How Riverbed is reinventing itself

In order to differentiate itself, Riverbed is re-defining itself as a platform company, instead of a suite of products.

Over the years, a number of companies have become synonymous with certain technology markets. These are companies that have been the primary evangelists for a market and are typically the technology and/or share leaders. Examples of this are F5 with Application Delivery Controllers and Aruba Networks in wireless LAN. In the WAN optimization, Riverbed is that vendor. The company has had its way with WAN optimization for over a decade now, has over 50% market share and has been a leader in Gartner’s Magic Quadrant for WAN optimization for seven years running now.

However, while being a de facto standard has many advantages, it often makes it a challenge to move into adjacent markets. Blue Coat is a great example of a company that become known as a great security specialist, but struggled to establish itself in the WAN optimization market. This has been Riverbed’s struggle over the past few years. The company has acquired companies like Mazu, Opnet and, my favorite, Zeus, to move into new markets, but has struggled to grow its share in these areas.

To combat this, Riverbed hired well-seasoned Kate Hutchison away from Polycom to be the company’s new CMO and move Riverbed away from being a collection of best-of-breed products and make the shift to a broader, platform vendor. On Monday, Riverbed reintroduced itself as a platform company with an integrated set of products that expands the reach of Riverbed past WAN optimization.

One of the steps in this transition is the renaming of the products to create greater awareness of Riverbed’s expanded value proposition. The new Riverbed product names are now:

Riverbed SteelHead. The name Steelhead brand holds steady, as it should, although it’s now prefaced with “Riverbed.” This is Riverbed’s anchor product today and is likely to stay that way into the foreseeable future.
Riverbed SteelFusion. The product formerly known as Granite might be the industry’s best-kept secret. Customers that use the branch-converged infrastructure love the product, as it can deliver on the vision of the completely server-less office.
Riverbed SteelApp. The acquisition of Zeus, which gave Riverbed its Stingray product, moved the company into the ADC market. SteelApp is a virtual product that’s easy to deploy and gives Riverbed a position in the evolving data center.
Riverbed SteelStore. Whitewater now becomes SteelStore. The product is a cloud storage appliance that easily integrates into existing backup solutions and obviates the need for tape backup.
Riverbed SteelCentral. This is actually more of a suite of products comprised of OPNET, Cascade and NEOP. The new SteelCentral is an excellent suite that brings together user experience, application and network performance management.
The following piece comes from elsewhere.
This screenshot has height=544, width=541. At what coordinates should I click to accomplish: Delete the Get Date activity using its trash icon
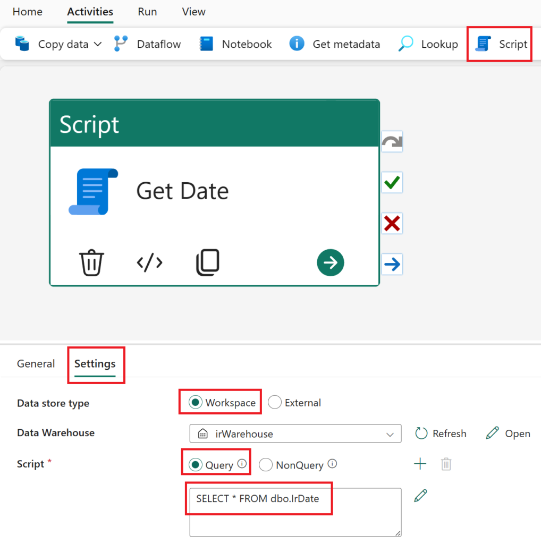91,261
The combination of products gives network managers visibility across the entire IT stack.
Riverbed SteelScript. Flyscript, now known as SteelScript, is a set of APIs and developer tools that enable IT departments to customize and automate Riverbed infrastructure.

While changing product names might not seem like a big deal, it can be. I’ve always felt when product brands are equivalent to or stronger than the company brand, it’s hard to make customers aware of other products. For example, with Nortel, the Meridan brand was so strong some customers thought that was the company brand and not Nortel. Because of this, many customers weren’t really aware there was a larger set of products available from the same company.

With Riverbed, I believe that most SteelHead customers are probably aware of one or maybe two of the other adjacent products, but most do not have any idea of the breadth of what Riverbed can offer as a company. This is one of the reasons why the Riverbed “Steel” naming convention is important.

Also, the updating of product brands also helps Riverbed better articulate to customers, channel partners, media and others what the products do and how they are related to an integrated solution that helps optimize application performance.

Lastly, the naming convention is important for the way Riverbed is viewed by Wall Street. Riverbed dominates the WAN optimization market and the company is unlikely to gain much more share, so if it’s viewed as only a WAN optimization vendor, its growth prospects are limited to whatever the WAN optimization market is growing at. The “new” Riverbed has a much bigger addressable market than the WAN optimization pure play and should help Riverbed executives better position the company and growth prospects with the Street.